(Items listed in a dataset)
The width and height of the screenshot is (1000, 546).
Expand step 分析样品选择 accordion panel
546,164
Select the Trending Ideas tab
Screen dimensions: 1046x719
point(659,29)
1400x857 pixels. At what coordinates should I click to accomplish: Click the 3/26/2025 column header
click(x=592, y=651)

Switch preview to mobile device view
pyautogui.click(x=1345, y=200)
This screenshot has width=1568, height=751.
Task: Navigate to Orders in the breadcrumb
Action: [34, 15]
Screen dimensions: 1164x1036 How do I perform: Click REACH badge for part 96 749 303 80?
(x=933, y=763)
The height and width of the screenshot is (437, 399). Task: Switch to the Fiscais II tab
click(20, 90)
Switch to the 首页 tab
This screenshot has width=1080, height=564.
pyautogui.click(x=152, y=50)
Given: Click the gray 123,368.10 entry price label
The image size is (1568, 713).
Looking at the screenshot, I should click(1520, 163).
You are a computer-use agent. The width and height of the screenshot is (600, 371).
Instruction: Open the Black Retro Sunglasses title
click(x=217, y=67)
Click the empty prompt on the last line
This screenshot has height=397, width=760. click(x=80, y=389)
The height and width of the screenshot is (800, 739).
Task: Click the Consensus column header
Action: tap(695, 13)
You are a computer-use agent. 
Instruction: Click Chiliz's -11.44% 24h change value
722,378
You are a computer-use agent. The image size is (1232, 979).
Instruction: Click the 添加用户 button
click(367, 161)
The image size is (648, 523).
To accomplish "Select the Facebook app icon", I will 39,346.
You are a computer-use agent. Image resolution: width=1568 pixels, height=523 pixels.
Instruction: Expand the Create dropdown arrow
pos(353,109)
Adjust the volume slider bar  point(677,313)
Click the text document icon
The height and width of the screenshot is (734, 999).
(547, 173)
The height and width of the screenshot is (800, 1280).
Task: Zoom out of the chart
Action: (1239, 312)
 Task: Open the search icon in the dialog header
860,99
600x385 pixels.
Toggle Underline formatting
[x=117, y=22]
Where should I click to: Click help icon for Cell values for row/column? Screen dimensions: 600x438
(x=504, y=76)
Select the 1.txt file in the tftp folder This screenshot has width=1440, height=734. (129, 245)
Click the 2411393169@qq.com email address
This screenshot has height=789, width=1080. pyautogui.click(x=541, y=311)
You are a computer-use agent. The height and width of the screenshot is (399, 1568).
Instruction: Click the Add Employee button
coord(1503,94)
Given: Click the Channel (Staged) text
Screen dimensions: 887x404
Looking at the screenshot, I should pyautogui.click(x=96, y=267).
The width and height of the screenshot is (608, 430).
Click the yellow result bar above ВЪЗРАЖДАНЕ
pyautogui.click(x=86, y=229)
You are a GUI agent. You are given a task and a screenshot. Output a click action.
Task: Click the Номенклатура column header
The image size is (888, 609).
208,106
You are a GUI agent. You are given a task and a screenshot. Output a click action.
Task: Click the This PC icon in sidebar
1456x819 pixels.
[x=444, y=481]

• _What is needed_
Return each line above where the word "agent" shows up.

• _Exercise output_
You are a computer-use agent. The width and height of the screenshot is (600, 371).
You are a computer-use agent. 
You are a computer-use agent. The image size is (1232, 979).
You are a computer-use agent. Image resolution: width=1568 pixels, height=523 pixels.
You are a computer-use agent. The height and width of the screenshot is (399, 1568).
You are a GUI agent. You are given a task and a screenshot. Output a click action.
You are a GUI agent. You are given a task and a screenshot. Output a click action.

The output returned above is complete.